Elle écarta une mèche de cheveux sur le visage de la petite fille. Caressa sa joue rose. Elle ne lui répondit pas. Ce n’était pas nécessaire. Ils roulèrent en buvant leur bière. Aux abords de Meridian elle se remit à parler. À lui expliquer ce qui s’était passé. Comment elles avaient marché et marché avec la petite jusqu’à ce relais routier et pris une chambre et l’impression qu’elles avaient eue pendant un moment de redevenir de vraies personnes. Et puis l’autre qui l’avait vue sur le parking et qui l’avait embarquée et ce qu’il l’avait obligée à faire et puis le coup de fil à ses copains pour qu’ils viennent profiter eux aussi et apparemment il comptait se mettre quelques dollars dans la poche au passage, et le moment où elle lui avait dit qu’elle avait une gosse et qu’il ne l’avait pas crue et qu’elle s’était dit que c’était la fin.

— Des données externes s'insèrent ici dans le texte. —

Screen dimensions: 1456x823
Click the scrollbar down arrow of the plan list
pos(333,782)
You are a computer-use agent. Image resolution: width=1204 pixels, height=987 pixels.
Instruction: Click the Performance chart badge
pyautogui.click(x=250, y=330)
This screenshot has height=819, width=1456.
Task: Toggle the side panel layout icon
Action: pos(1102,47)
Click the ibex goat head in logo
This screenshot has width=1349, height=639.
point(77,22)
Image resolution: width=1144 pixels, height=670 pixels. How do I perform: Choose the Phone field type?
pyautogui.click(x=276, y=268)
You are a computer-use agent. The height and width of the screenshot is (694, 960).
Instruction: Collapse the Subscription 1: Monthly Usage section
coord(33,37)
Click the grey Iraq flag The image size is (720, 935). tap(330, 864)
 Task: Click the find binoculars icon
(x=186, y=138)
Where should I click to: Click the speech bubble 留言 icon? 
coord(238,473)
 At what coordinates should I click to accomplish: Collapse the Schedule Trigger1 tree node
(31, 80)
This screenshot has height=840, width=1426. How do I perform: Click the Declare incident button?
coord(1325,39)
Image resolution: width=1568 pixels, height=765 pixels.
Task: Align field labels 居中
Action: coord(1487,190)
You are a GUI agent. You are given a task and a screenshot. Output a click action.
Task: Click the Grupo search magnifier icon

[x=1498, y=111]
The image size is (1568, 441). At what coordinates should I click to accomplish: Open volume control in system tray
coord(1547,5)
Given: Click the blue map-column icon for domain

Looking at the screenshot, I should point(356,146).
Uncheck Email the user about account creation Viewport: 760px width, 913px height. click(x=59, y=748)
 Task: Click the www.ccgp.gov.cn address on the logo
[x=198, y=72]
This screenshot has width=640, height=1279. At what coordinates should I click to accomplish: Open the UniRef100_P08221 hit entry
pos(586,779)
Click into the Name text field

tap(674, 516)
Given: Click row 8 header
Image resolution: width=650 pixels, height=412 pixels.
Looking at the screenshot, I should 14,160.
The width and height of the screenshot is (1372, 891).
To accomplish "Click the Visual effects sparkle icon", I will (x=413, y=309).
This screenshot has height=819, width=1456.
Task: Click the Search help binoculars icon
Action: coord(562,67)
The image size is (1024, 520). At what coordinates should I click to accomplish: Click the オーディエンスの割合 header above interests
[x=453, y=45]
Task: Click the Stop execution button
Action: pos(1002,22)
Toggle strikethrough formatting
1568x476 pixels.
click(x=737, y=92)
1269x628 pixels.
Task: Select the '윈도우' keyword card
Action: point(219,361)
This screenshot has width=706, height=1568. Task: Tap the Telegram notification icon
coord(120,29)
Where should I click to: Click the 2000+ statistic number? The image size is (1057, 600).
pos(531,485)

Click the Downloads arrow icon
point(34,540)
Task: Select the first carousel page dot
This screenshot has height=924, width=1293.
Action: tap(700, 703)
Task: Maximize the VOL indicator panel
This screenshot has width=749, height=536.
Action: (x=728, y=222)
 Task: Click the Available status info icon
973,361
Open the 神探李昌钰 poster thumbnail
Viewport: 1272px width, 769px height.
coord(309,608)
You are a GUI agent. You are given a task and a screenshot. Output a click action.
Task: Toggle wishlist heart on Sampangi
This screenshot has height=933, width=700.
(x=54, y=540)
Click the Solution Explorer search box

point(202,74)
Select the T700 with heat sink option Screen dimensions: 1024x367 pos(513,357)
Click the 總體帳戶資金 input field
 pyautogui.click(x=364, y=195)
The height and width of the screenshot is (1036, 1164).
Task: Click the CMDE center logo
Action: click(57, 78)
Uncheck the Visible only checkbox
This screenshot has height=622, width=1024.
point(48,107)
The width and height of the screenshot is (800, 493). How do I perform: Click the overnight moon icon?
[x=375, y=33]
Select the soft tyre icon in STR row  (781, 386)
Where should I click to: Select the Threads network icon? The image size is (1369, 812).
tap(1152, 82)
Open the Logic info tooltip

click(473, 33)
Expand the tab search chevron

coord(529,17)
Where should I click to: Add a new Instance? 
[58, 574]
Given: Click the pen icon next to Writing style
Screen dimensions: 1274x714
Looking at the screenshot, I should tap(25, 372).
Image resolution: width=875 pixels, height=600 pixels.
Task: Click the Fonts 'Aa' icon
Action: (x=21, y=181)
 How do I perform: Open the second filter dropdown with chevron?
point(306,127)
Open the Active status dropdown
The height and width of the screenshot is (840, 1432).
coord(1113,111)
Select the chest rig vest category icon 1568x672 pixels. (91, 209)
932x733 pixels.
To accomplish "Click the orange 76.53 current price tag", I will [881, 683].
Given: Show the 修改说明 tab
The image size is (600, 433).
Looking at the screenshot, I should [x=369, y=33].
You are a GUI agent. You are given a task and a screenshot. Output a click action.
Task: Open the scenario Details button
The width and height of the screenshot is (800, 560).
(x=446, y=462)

Qu’ils allaient lui faire des trucs qu’elle ne voulait pas qu’ils lui fassent jusqu’à l’aube et ensuite elle atterrirait en taule et elle n’avait pas de quoi en sortir et on trouverait la fillette et on l’emmènerait et même si j’ai dit que j’aurais mieux fait de jamais l’avoir c’est pas ce que je voulais dire. Et qu’elle n’avait pas vraiment réfléchi, qu’elle avait simplement vu le revolver et qu’elle avait tiré et que c’était presque comme si ce n’était jamais arrivé et pourtant si et qu’elle savait que peu importe ce qu’elle pourrait raconter aux gens qui décidaient, personne ne la croirait devant un cadavre en uniforme. Elle parla à voix basse tout le long de son récit mais il vit bien qu’elle avait envie de hurler.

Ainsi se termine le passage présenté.